-- Opening Marker --

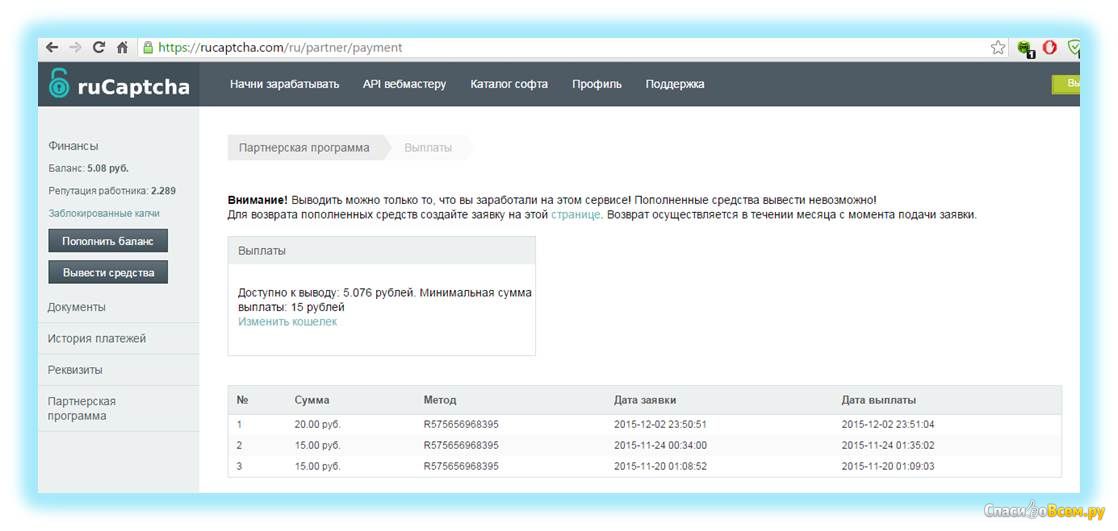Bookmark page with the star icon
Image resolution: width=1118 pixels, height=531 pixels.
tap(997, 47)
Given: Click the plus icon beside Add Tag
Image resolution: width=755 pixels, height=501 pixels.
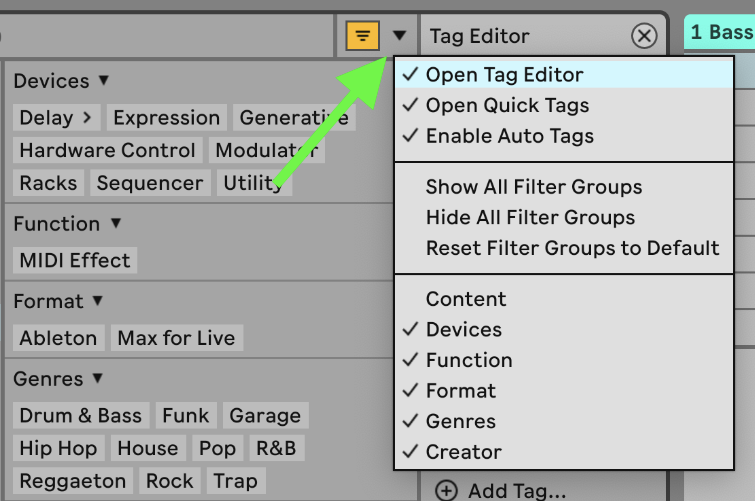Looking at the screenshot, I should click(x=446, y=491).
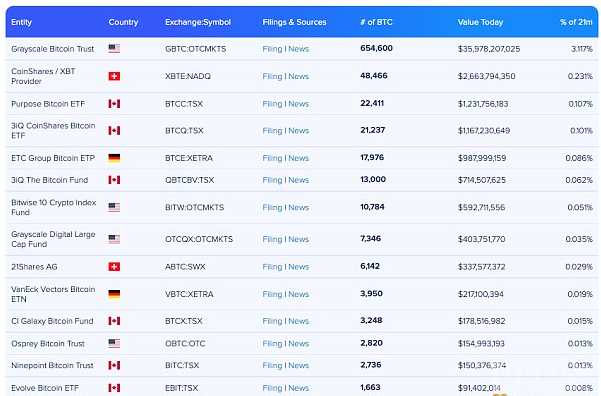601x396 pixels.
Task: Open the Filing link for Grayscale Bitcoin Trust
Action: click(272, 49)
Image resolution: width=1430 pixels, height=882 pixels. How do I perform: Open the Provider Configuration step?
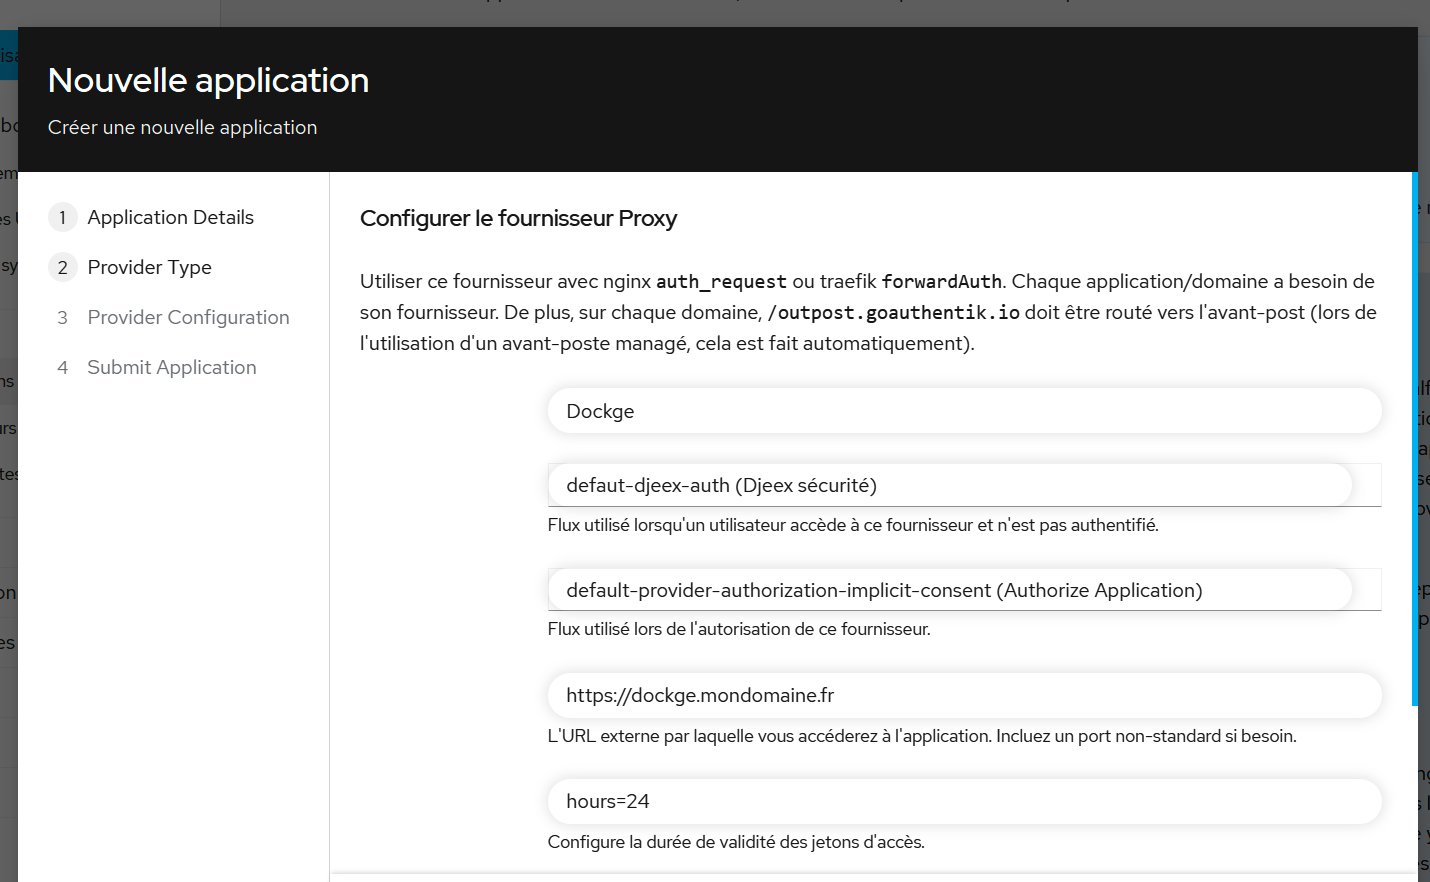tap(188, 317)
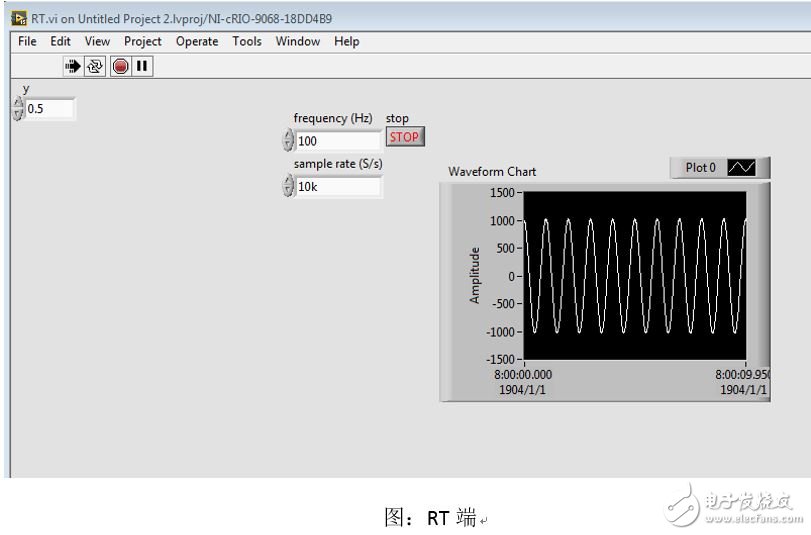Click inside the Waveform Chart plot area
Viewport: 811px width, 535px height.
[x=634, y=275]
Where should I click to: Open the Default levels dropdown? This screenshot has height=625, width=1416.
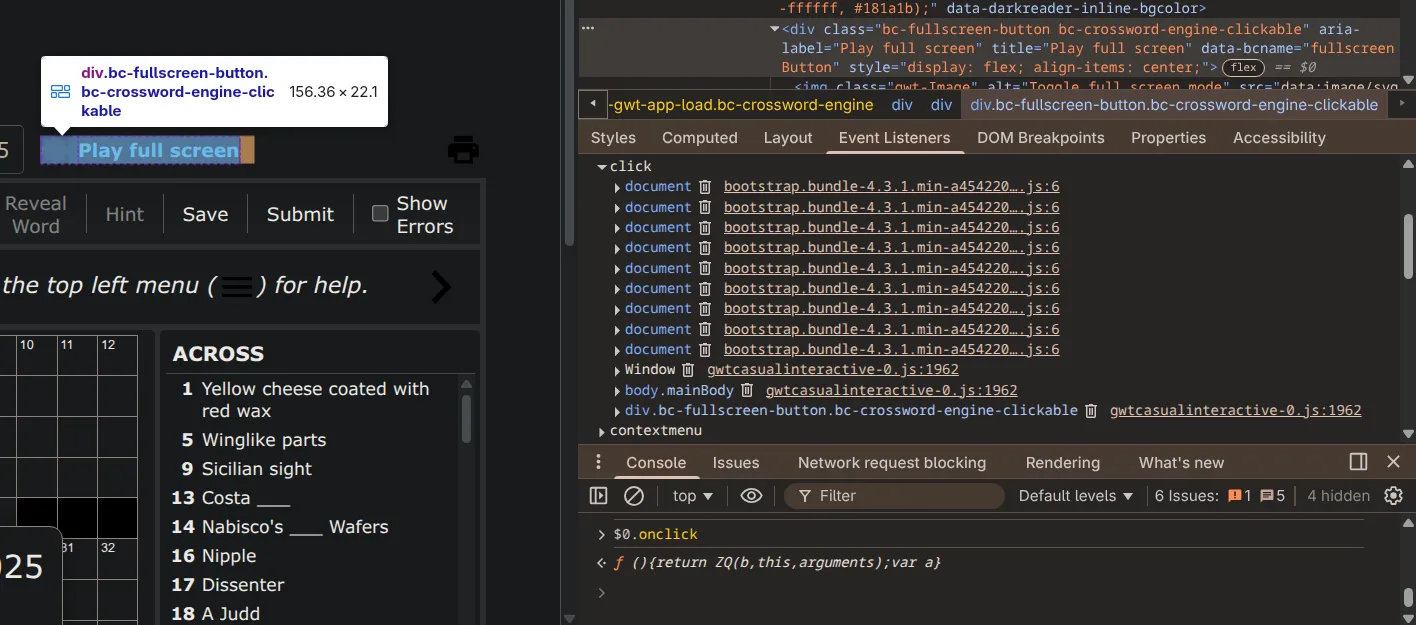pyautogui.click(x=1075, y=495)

-- Closing Marker --

Copy out, without any pictures, the lines of the records above from the one containing "Image resolution: width=755" through the final line, both ends included.

■ Output of the exercise:
Image resolution: width=755 pixels, height=501 pixels.
Looking at the screenshot, I should click(x=446, y=491).
601x396 pixels.
Task: Open the Filing link for Grayscale Bitcoin Trust
Action: click(272, 49)
Image resolution: width=1430 pixels, height=882 pixels. How do I perform: Open the Provider Configuration step?
tap(188, 317)
Click inside the Waveform Chart plot area
Viewport: 811px width, 535px height.
[x=634, y=275]
Where should I click to: Open the Default levels dropdown? This screenshot has height=625, width=1416.
pyautogui.click(x=1075, y=495)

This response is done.